§ **Request 1**:
Reproduce the passage about the Boeing 747 word for word, from its first sentence to its last.

§ **Passage provided**:
A half-century ago, the first Boeing 747 first began flying to Hawaii after its launch just a few years earlier. Does the photo above bring back any memories, and how does it compare with your most recent flight to Hawaii?
There were over 1,500 Boeing 747s manufactured over its fifty-year lifespan. Do you remember your first 747 flight? For Beat of Hawaii editor Rob, it was on Canadian Pacific Airlines from Vancouver to Amsterdam in 1980. For Jeff, the first 747 flight was Pan Am to London.
747 Dramatically changed the travel industry.
The 747’s size was both physical and in the unprecedented growth, it created in travel, including to Hawaii. It was estimated that the 747 reduced the cost per passenger mile by 50% compared with previous airliners. The 747 brought with it the beginning of the wide-body jet era. It was the first to feature the nearly vertical interior walls we’ve come to enjoy, which offer a feeling of more spaciousness. Instead of a single long tube design, the cabin was separated into now-familiar sections using divider lavatories and galleys.
Nicknamed the “Queen of the Skies,” it was a plane many of us grew up with and still remember fondly. BOH Editor Jeff was amazed when he first stepped onboard that747. “Now I am in awe when I step aboard a somewhat similar-feeling plane, the Airbus A380,” said Jeff.

§ **Data listing**:

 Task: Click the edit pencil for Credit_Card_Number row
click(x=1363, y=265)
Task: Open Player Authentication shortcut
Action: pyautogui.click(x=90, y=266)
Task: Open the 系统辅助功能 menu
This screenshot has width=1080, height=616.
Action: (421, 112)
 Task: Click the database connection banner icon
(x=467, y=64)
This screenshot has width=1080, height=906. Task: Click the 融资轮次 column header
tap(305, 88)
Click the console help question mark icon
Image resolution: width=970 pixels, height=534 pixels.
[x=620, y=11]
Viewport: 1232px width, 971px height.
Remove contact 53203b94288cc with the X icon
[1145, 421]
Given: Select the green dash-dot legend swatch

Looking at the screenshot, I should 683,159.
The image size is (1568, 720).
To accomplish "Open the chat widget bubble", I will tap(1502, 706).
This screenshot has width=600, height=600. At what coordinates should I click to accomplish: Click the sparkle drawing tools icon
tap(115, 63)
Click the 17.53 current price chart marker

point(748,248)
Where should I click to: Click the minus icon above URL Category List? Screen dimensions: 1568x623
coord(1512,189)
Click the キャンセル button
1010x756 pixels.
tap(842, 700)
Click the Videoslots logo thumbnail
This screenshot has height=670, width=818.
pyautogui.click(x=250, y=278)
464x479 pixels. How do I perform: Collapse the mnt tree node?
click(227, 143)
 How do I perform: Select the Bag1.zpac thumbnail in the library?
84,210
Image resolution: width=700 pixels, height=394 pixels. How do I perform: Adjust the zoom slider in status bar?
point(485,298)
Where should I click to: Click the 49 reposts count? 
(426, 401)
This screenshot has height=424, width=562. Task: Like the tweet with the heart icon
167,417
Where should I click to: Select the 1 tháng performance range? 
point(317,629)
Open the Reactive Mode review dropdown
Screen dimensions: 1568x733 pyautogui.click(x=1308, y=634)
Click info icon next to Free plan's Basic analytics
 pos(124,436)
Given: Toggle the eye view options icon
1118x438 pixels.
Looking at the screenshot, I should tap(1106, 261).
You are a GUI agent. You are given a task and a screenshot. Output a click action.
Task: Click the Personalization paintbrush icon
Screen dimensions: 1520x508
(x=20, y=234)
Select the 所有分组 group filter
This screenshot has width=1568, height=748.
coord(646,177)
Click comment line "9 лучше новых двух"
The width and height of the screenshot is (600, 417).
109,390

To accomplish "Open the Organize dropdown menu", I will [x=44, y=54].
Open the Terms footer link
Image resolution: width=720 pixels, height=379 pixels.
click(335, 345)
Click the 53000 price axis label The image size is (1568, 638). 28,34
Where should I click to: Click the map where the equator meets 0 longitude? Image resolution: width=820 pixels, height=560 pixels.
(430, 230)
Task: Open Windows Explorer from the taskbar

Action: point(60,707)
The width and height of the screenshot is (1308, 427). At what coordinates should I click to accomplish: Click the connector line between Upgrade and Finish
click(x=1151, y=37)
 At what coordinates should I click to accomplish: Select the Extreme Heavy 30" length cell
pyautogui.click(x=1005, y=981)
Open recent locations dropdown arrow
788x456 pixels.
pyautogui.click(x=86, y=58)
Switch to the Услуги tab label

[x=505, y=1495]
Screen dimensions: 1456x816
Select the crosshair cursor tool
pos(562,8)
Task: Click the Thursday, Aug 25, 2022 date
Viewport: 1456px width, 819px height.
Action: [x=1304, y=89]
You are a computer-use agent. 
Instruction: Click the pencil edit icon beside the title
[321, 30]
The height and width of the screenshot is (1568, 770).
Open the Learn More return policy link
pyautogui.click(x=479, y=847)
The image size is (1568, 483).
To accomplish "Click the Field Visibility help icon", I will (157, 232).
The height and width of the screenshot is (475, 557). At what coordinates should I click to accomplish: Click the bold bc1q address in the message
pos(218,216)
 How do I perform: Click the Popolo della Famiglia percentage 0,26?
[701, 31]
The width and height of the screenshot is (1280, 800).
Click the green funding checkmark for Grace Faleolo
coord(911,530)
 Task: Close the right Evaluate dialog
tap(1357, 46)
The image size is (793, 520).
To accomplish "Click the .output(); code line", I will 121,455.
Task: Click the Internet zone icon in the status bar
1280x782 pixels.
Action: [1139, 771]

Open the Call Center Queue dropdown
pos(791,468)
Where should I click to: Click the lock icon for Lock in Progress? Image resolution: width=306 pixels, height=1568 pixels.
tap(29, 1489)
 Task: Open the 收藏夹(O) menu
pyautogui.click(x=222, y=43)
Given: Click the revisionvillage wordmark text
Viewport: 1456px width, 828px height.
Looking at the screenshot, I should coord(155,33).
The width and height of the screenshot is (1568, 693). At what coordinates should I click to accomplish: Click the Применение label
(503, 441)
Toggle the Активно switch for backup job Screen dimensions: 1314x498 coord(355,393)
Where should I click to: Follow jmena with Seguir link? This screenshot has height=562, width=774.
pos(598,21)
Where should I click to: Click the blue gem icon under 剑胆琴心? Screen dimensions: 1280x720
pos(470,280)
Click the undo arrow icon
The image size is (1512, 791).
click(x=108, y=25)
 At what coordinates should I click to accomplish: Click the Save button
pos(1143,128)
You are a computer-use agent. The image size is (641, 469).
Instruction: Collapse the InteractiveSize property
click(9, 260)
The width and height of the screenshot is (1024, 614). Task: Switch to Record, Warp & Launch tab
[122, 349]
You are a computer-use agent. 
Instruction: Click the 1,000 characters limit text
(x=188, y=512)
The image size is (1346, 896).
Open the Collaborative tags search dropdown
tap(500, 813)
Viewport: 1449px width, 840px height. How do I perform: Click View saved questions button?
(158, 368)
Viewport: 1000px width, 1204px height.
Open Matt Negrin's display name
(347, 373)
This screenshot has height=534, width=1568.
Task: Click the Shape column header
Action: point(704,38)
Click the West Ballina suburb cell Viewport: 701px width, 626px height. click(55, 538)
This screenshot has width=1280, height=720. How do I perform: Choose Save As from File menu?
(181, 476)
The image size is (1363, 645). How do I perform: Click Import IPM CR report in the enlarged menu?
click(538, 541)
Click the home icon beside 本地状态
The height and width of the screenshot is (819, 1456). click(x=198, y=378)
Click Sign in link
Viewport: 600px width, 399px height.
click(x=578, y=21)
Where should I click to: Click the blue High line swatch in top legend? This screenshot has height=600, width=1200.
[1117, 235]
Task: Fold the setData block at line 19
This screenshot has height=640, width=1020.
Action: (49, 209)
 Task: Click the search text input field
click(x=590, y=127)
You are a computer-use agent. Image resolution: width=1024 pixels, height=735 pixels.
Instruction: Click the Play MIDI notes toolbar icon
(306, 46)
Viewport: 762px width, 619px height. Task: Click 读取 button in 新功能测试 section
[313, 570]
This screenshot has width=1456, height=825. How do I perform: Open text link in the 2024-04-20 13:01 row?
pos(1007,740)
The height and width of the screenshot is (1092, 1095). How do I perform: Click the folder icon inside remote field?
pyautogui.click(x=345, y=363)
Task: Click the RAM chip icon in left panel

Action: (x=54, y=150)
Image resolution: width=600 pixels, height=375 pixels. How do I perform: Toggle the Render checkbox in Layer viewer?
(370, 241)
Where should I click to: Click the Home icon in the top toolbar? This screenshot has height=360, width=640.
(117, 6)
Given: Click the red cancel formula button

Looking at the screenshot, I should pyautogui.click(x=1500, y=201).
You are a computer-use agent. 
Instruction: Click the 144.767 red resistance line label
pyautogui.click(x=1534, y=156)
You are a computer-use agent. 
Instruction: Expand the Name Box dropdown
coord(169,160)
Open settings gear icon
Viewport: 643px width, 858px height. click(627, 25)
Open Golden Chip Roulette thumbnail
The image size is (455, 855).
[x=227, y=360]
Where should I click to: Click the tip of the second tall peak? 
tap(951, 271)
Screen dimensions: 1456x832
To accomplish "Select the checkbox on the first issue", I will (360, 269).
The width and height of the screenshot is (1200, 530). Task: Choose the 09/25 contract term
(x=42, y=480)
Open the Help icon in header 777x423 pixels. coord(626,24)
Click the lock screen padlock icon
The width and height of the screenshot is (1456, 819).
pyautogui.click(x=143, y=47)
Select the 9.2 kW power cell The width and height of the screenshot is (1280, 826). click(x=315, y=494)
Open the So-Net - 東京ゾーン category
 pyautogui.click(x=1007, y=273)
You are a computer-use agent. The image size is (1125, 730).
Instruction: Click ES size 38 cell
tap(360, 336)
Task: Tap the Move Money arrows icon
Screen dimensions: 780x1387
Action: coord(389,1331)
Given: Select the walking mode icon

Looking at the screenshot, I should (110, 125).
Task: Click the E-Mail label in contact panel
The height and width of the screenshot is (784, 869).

§ **Request 2**:
Rewrite the listing as a numbered list, starting with its first line and going on through the line with "Looking at the screenshot, I should 683,159.", and leave out any blank lines.

§ **Answer 1**:
A half-century ago, the first Boeing 747 first began flying to Hawaii after its launch just a few years earlier. Does the photo above bring back any memories, and how does it compare with your most recent flight to Hawaii?
There were over 1,500 Boeing 747s manufactured over its fifty-year lifespan. Do you remember your first 747 flight? For Beat of Hawaii editor Rob, it was on Canadian Pacific Airlines from Vancouver to Amsterdam in 1980. For Jeff, the first 747 flight was Pan Am to London.
747 Dramatically changed the travel industry.
The 747’s size was both physical and in the unprecedented growth, it created in travel, including to Hawaii. It was estimated that the 747 reduced the cost per passenger mile by 50% compared with previous airliners. The 747 brought with it the beginning of the wide-body jet era. It was the first to feature the nearly vertical interior walls we’ve come to enjoy, which offer a feeling of more spaciousness. Instead of a single long tube design, the cabin was separated into now-familiar sections using divider lavatories and galleys.
Nicknamed the “Queen of the Skies,” it was a plane many of us grew up with and still remember fondly. BOH Editor Jeff was amazed when he first stepped onboard that747. “Now I am in awe when I step aboard a somewhat similar-feeling plane, the Airbus A380,” said Jeff.

§ **Answer 2**:
1.  Task: Click the edit pencil for Credit_Card_Number row
2. click(x=1363, y=265)
3. Task: Open Player Authentication shortcut
4. Action: pyautogui.click(x=90, y=266)
5. Task: Open the 系统辅助功能 menu
6. This screenshot has width=1080, height=616.
7. Action: (421, 112)
8.  Task: Click the database connection banner icon
9. (x=467, y=64)
10. This screenshot has width=1080, height=906. Task: Click the 融资轮次 column header
11. tap(305, 88)
12. Click the console help question mark icon
13. Image resolution: width=970 pixels, height=534 pixels.
14. [x=620, y=11]
15. Viewport: 1232px width, 971px height.
16. Remove contact 53203b94288cc with the X icon
17. [1145, 421]
18. Given: Select the green dash-dot legend swatch
19. Looking at the screenshot, I should 683,159.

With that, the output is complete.